======== ENTRIES PROVIDED ========

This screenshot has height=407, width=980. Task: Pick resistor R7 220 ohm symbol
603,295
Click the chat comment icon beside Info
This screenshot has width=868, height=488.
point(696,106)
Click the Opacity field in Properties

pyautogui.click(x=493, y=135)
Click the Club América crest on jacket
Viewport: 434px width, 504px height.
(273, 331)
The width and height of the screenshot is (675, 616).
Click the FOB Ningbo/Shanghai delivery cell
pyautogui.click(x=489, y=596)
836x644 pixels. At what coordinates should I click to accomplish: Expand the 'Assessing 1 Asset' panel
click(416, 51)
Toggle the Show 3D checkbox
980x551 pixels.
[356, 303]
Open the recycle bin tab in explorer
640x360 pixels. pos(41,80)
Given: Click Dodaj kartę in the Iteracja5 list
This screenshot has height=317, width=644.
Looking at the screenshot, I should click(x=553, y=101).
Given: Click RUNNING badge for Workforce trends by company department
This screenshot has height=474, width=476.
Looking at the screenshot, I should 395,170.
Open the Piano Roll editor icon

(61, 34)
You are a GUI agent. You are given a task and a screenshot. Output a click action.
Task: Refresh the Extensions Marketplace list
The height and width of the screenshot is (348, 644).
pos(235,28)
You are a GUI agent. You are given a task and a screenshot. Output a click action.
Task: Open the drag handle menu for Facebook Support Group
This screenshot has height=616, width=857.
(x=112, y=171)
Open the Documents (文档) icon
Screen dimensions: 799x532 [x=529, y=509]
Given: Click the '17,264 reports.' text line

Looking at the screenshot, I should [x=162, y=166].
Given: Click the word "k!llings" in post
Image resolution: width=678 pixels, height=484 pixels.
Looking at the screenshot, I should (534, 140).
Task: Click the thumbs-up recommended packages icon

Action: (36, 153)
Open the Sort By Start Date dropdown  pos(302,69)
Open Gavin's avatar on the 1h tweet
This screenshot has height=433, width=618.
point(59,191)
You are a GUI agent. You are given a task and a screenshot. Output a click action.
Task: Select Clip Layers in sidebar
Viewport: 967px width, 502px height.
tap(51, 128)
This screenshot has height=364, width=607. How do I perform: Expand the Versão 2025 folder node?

========

◆ WORK ITEM:
Your answer should consist of all lines above that include the string "list".

◆ OUTPUT FOR THIS EXERCISE:
Given: Click Dodaj kartę in the Iteracja5 list
Task: Refresh the Extensions Marketplace list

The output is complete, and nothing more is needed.